Prior inconsistent statement

Although the trial court refused to admit the statement as a prior inconsistent statement, the statement could have been admitted under that exception to the hearsay rule.   While failure of recollection does not automatically render the conversation admissible as a prior inconsistent statement, under certain circumstances it will.  “ ‘Normally, the testimony of a witness that he or she does not remember an event is not inconsistent with that witness's prior statement describing the event.’ ”  (People v. Ervin (2000) 22 Cal.4th 48, 84.)   Inconsistency will not be implied unless a witness's claim of lack of memory amounts to deliberate evasion.  (Ibid.)

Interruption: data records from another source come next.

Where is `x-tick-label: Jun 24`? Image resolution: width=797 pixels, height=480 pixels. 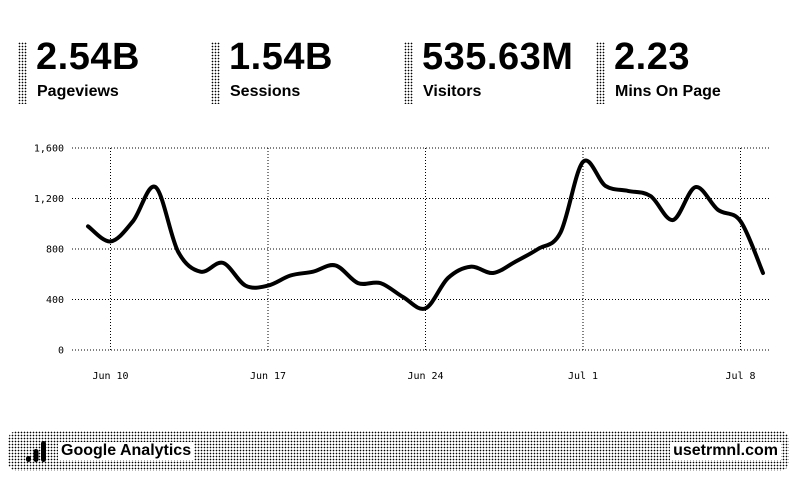
x-tick-label: Jun 24 is located at coordinates (425, 376). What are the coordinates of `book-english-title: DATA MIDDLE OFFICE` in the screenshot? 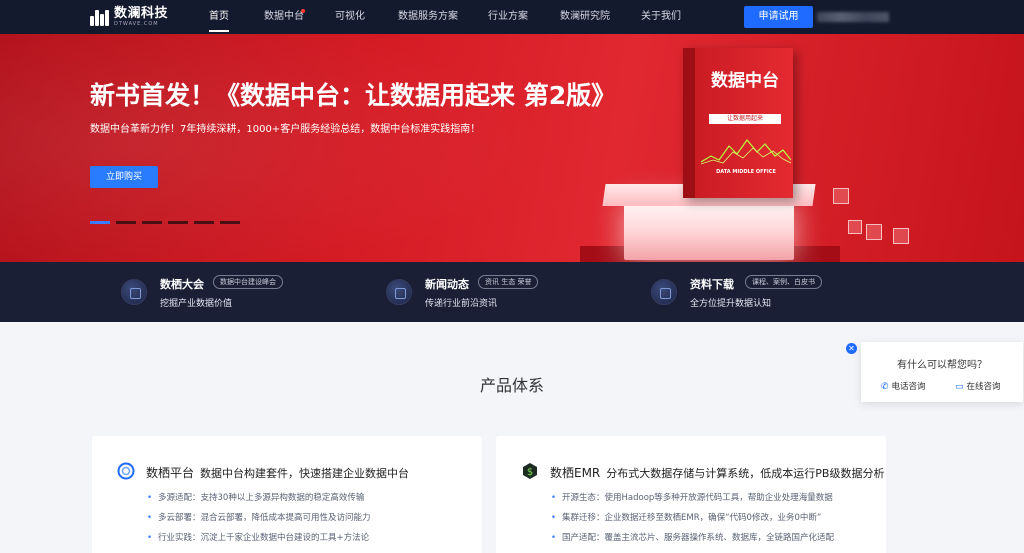 It's located at (746, 172).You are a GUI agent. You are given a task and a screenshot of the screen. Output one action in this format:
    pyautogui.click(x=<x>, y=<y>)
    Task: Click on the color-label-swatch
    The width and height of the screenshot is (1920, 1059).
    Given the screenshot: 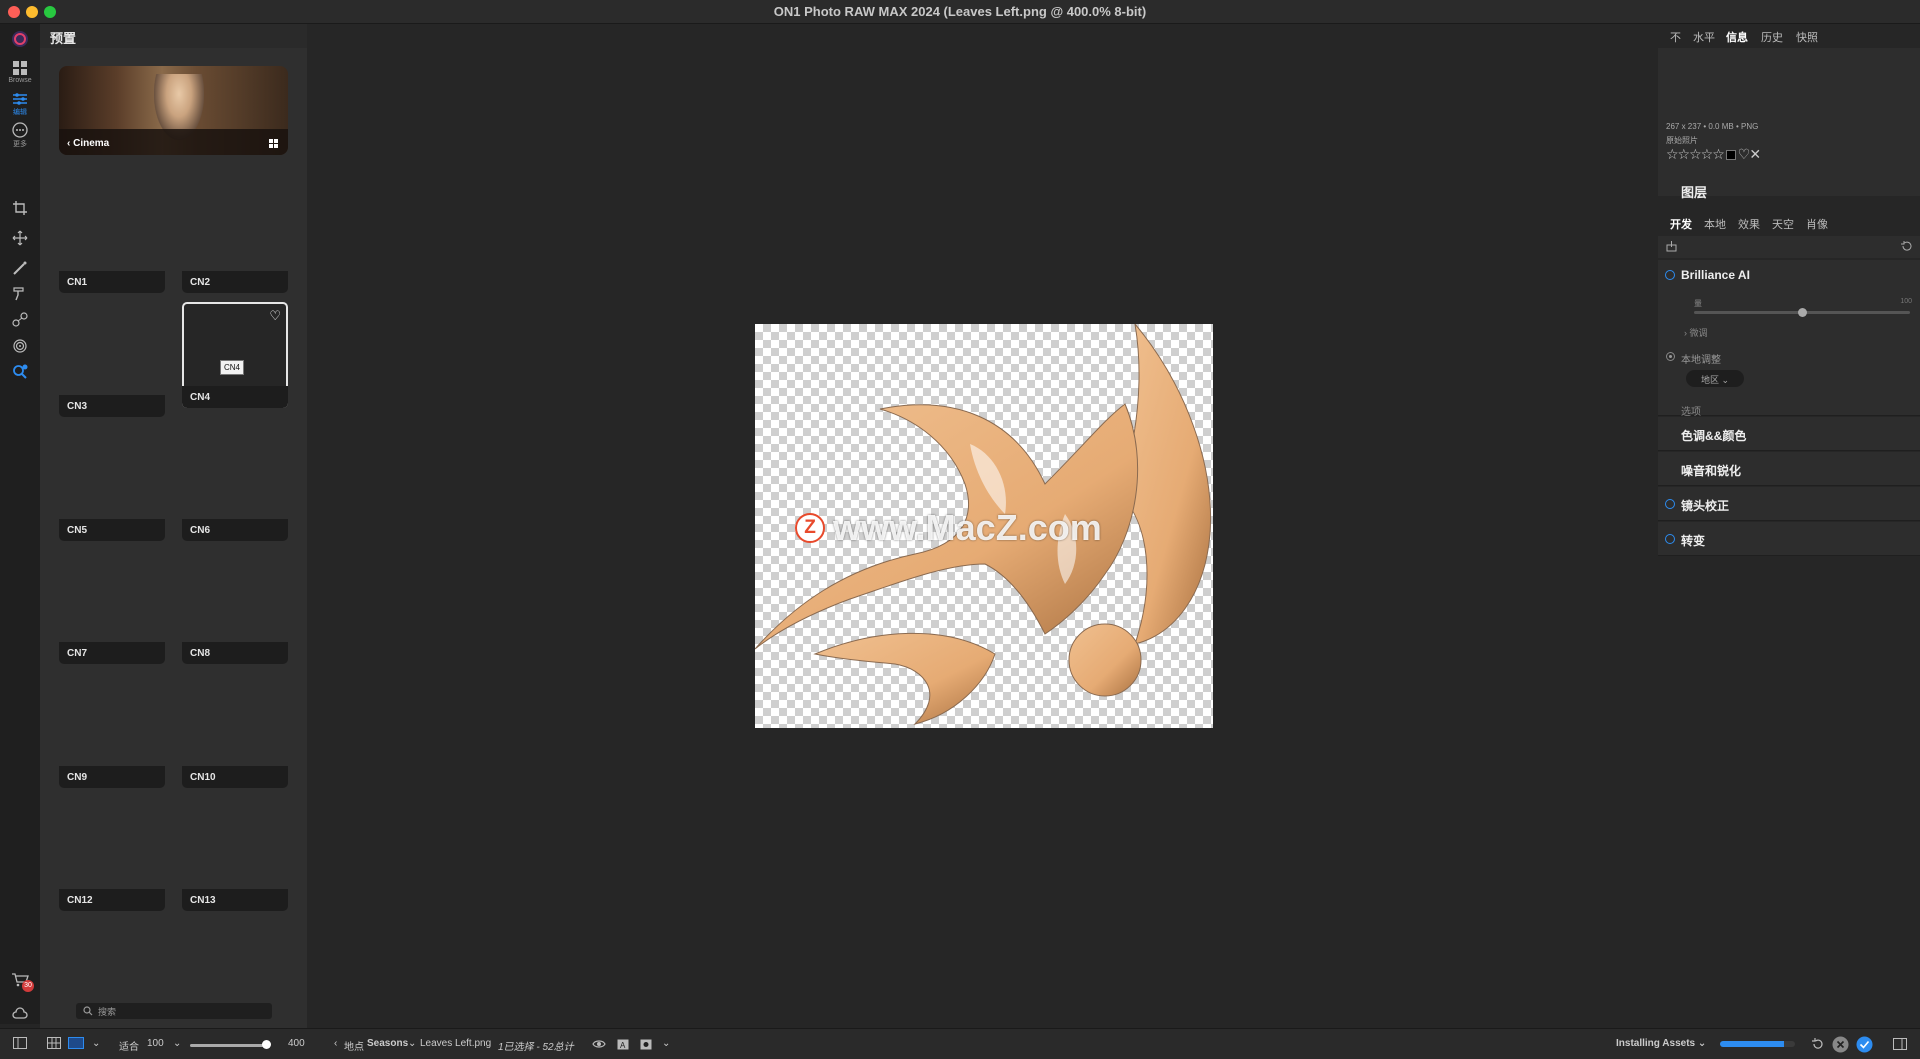 What is the action you would take?
    pyautogui.click(x=1730, y=156)
    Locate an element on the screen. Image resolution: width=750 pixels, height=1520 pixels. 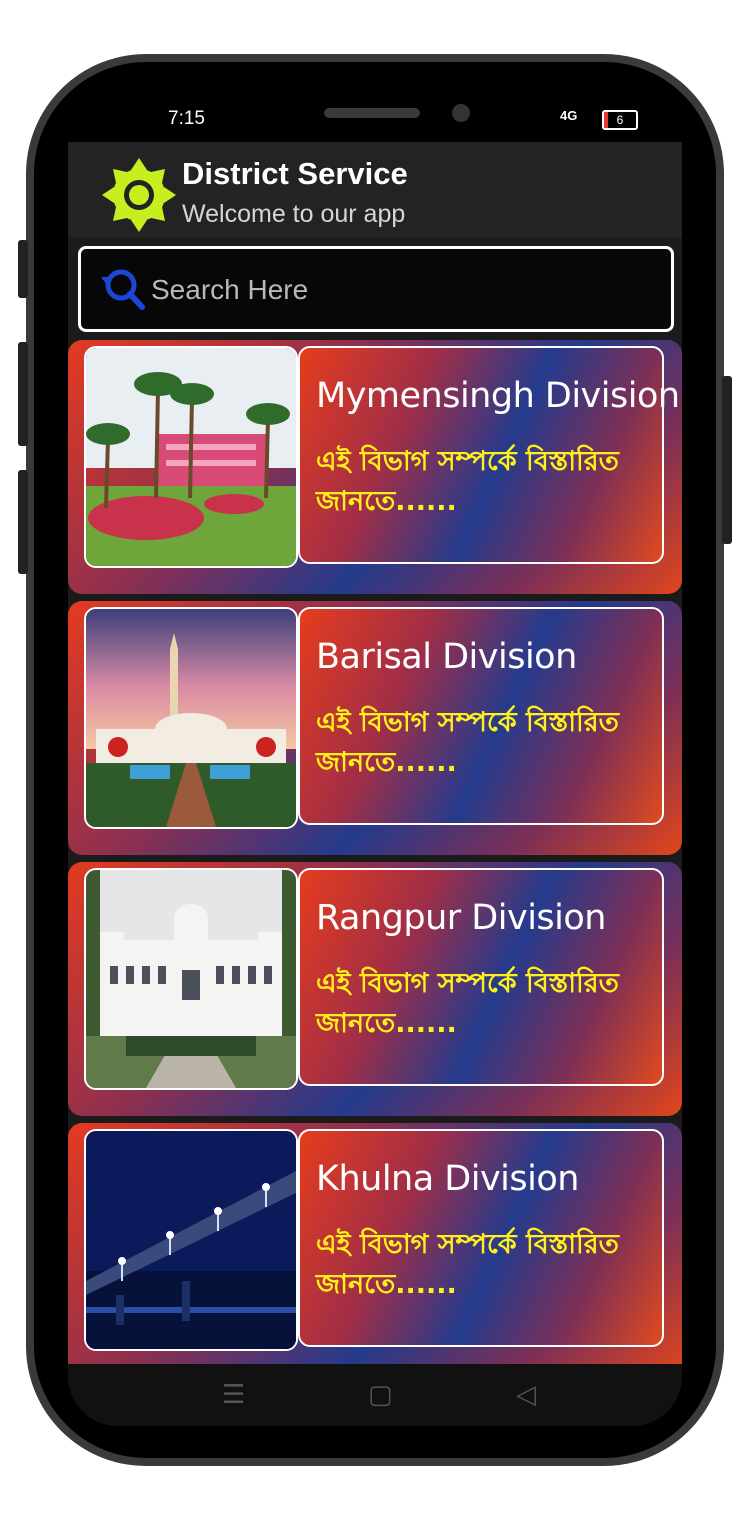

To admit the prior statement, there must be a “reasonable basis in the record for concluding that the witness's ‘I don't remember’ statements are evasive and untruthful.”  (People v. Johnson (1992) 3 Cal.4th 1183, 1219–1220.)   Here, Verduzco admitted he told a defense investigator prior to trial that he did not want to testify or participate in the trial.   At trial, Verduzco admitted he did not want to be on the stand testifying.   While testifying, Verduzco had a failure of recollection as it pertained to Delgado's role in the attack.   The trial court reasonably could have found Verduzco was being evasive or untruthful when he testified he could not remember.

Spontaneous statement

As we conclude the statement was admissible as a prior inconsistent statement, we do not have to decide the statement's admissibility as a spontaneous statement.   We also need not address Delgado's claim that its erroneous admission adversely affected his constitutional rights.


The judgment is affirmed.

CORNELL, Acting P.J.





FN1. All further statutory references are to the Penal Code unless otherwise stated..  FN1. All further statutory references are to the Penal Code unless otherwise stated.